SKILLEX

TongmingLAIC / AKO4ALL

ako4all

Drive an agentic loop that iteratively optimizes a GPU kernel for maximum speedup. Use this skill whenever the user wants to optimize / speed up / benchmark a GPU kernel (CUDA, Triton, TileLang, C++, Python), mentions AKO / AKO4ALL / AKO4X / agentic kernel optimization, asks to "make this kernel faster", or has a kernel they want measured against a PyTorch reference. The skill handles setup, profiling (ncu), correctness checking, iteration logging, and git commits. Bootstraps a workspace in any directory the user points at.

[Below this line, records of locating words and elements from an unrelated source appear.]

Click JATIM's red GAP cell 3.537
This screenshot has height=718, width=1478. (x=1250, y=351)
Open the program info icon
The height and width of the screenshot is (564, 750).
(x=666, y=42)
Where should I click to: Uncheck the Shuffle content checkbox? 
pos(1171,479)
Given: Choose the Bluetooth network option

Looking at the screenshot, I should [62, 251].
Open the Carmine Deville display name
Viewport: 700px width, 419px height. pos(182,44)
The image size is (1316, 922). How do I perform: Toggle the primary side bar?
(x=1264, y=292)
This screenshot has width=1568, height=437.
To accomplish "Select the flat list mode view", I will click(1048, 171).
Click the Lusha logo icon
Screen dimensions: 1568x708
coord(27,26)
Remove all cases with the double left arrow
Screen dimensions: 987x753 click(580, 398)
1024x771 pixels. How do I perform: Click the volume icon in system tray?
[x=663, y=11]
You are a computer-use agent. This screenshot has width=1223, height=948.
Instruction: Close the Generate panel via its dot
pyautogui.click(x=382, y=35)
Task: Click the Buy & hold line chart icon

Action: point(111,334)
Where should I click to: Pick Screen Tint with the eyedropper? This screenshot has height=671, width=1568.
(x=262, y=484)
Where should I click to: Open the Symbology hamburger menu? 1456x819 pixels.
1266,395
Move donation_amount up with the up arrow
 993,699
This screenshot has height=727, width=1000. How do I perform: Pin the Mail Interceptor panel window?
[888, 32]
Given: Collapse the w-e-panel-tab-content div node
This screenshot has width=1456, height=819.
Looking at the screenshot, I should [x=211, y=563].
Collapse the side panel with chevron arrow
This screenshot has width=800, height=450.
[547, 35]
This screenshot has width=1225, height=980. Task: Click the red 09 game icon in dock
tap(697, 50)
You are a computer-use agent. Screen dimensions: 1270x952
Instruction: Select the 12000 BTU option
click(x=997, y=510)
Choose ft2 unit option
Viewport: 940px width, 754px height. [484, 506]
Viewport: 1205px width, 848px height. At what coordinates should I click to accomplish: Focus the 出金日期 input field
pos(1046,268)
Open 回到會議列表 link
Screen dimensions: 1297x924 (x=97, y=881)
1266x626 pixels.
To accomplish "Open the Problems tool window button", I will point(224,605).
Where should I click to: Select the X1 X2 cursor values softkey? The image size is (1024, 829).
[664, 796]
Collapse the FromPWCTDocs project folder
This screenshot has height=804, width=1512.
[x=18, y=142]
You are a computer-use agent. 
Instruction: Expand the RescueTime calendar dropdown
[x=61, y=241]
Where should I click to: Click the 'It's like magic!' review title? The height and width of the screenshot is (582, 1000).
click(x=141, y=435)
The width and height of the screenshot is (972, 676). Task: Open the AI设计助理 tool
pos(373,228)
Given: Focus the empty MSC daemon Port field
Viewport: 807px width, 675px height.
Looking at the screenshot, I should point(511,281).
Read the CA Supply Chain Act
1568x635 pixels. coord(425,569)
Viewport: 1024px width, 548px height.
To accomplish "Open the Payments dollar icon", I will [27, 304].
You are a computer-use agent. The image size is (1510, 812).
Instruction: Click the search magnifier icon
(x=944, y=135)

Drive a profile → modify → benchmark → log → commit loop on a GPU kernel until it runs faster than the reference. The user provides at minimum a kernel; everything else (reference, inputs, bench script, hints) is optional.

When this skill applies

  • "optimize this kernel" / "speed up this CUDA / Triton / TileLang kernel"
  • "run AKO / AKO4ALL on ..."
  • "benchmark this kernel against PyTorch"
  • "iterate on this kernel until it's faster"
  • mentions of ncu, kernel profiling, GPU speedup target

Does NOT apply when:

  • User wants to write a new kernel from scratch with no optimization target — just write code, no loop.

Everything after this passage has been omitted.